Cette partie du livre consacre une ouverture à ces phénomènes de l’arène qui constituent l’arsenal mystique du lutteur. L’on ne peut évoquer la lutte sénégalaise sans parler de ces «gourous» qui gèrent les affaires mystiques des lutteurs. Moussa Gningue est sans aucun doute celui qui a marqué de son empreinte pendant au moins trois décennies le monde de la lutte.

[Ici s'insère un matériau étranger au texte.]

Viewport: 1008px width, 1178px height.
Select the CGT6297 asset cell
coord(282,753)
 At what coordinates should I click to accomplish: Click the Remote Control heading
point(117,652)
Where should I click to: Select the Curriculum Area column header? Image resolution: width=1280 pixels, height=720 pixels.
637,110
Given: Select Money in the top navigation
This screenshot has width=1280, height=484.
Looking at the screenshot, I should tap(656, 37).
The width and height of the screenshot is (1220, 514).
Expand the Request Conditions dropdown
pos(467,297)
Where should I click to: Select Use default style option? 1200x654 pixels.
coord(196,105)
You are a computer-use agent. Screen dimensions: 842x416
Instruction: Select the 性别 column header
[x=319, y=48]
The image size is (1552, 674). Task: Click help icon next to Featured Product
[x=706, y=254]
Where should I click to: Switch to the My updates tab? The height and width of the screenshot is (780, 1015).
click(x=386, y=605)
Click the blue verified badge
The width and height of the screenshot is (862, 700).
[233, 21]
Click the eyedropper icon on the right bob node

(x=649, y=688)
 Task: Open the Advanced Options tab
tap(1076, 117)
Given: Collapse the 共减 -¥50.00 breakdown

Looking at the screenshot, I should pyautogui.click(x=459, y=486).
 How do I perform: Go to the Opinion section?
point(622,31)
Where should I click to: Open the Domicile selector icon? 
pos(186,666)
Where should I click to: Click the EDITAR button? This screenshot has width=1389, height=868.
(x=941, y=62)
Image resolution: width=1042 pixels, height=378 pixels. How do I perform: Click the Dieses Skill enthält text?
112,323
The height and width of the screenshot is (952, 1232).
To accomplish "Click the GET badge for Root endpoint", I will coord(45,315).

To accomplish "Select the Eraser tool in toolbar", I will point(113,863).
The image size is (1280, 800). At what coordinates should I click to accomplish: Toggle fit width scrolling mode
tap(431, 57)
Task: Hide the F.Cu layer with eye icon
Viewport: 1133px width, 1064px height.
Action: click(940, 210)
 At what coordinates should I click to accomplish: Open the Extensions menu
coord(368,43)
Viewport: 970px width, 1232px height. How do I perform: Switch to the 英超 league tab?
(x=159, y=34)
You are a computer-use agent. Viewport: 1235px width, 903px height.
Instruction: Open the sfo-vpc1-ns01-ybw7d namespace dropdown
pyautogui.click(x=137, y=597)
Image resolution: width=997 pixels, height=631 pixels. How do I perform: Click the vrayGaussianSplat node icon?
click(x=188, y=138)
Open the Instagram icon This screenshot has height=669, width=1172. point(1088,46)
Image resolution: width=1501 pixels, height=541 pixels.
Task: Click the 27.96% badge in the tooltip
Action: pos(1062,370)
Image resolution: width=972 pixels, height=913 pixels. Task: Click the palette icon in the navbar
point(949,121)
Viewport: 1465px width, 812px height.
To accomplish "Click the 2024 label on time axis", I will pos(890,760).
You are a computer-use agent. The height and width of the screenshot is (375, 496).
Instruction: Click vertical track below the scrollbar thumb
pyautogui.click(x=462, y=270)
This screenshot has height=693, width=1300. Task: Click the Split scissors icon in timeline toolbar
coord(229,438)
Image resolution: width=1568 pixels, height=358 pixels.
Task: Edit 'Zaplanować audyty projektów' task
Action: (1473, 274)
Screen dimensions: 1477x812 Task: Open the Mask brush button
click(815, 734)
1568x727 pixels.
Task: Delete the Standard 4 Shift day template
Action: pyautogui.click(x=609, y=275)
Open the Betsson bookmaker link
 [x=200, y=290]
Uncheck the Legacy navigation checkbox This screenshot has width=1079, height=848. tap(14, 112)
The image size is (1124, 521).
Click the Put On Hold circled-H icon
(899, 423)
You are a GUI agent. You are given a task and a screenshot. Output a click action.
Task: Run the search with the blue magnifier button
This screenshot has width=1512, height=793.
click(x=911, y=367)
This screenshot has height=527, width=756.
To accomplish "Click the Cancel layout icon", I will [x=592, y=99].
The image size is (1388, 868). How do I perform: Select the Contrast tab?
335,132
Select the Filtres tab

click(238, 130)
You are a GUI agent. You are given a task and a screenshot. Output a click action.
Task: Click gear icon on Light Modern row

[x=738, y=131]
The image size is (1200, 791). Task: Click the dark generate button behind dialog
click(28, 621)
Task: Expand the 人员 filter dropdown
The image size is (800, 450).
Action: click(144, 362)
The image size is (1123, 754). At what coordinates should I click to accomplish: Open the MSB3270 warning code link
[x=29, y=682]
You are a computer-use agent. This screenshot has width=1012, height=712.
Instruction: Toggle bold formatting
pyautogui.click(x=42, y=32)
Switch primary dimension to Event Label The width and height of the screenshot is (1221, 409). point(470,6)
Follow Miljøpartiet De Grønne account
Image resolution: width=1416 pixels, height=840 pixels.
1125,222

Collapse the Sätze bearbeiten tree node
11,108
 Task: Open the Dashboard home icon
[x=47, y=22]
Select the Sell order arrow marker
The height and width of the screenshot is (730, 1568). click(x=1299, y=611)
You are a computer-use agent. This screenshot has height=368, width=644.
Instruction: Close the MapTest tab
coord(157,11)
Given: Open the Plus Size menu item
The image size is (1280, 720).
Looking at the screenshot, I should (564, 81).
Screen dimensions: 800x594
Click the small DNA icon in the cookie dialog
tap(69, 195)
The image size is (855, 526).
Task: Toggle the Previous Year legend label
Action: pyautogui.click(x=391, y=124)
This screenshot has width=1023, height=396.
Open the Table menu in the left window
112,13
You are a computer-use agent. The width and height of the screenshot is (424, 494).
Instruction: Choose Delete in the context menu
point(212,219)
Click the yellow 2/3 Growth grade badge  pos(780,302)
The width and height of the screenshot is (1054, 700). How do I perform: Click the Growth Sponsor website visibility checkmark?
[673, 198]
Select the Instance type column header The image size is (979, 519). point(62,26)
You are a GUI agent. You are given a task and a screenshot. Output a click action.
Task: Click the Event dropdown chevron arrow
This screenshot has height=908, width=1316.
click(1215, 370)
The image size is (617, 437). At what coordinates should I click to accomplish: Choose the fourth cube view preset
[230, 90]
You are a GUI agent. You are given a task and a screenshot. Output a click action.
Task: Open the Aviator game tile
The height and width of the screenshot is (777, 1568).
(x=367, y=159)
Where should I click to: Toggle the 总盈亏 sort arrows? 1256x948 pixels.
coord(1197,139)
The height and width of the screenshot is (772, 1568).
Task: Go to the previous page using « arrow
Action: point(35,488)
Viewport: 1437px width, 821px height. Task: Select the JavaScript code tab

Plus particulièrement, Fass dévoué corps et âme, à cette écurie où il a vécu toutes les situations. Mama Sow de Walo, disparu en 2009 était aussi très influent dans son camp. L’autre phénomène qui a envahi la lutte est la voyance, à travers Selbé Ndom qui a défrayé la chronique et apeuré certains lutteurs, donnant les verdicts avant les combats.
Gourous et « gisaane » :
S’il est un «sorcier» qui a marqué son temps, c’est bien Moussa Gningue de Fass. Avec une présence «mystique» de près de quarante ans dans l’arène, Moussa Gningue a été des grands soirs de Fass, surtout avec Moustapha Guèye.
«Avec lui, c’est autre chose. C’est le seul lutteur de Fass sur qui je mettais mon argent pour certaines dépenses sur le volet mystique. Moustapha Guèye était plus qu’un lutteur pour moi car, avant qu’il ne soit lutteur, je savais qu’il allait être un grand champion, sur des révélations d’un marabout de Kolda», avait-il expliqué.
Moussa Gningue ne passait pas inaperçu dans les stades du Sénégal avec sa crinière au vent et son maillot fétiche de l’Olympique de Marseille, offert par l’ancien international sénégalais, Abdoulaye Diallo. Tout le travail mystique, du début à la fin, était l’affaire de ce métis. «J’ai été même arrêté par les rebelles alors que je préparais un combat de Moustapha Guèye. Heureusement pour moi, ils m’ont ensuite reconnu comme gourou de Fass et m’ont libéré. Je suis passé dans des situations compliquées, dormant à la belle étoile, uniquement pour avoir des victoires», se rappelait-il
Même si les pratiques mystiques ne sont pas assez déterminantes pour certains, Fass en a pâti quand ce dernier avait décidé de raccrocher, après la fin de carrière de Moustapha Guèye en 2010. Pour ne rien arranger, sa brouille avec Gris Bordeaux a coïncidé avec les revers successifs de ce dernier qui sombrait dans le doute. Officiellement réconciliés, un ressort est cassé entre les deux parties. S’il travaille dans l’ombre pour certains sportifs et quelques lutteurs de Fass, Moussa Gningue se détache de plus en plus de la lutte. Un autre gourou qui restera dans les mémoires des amateurs pour toujours.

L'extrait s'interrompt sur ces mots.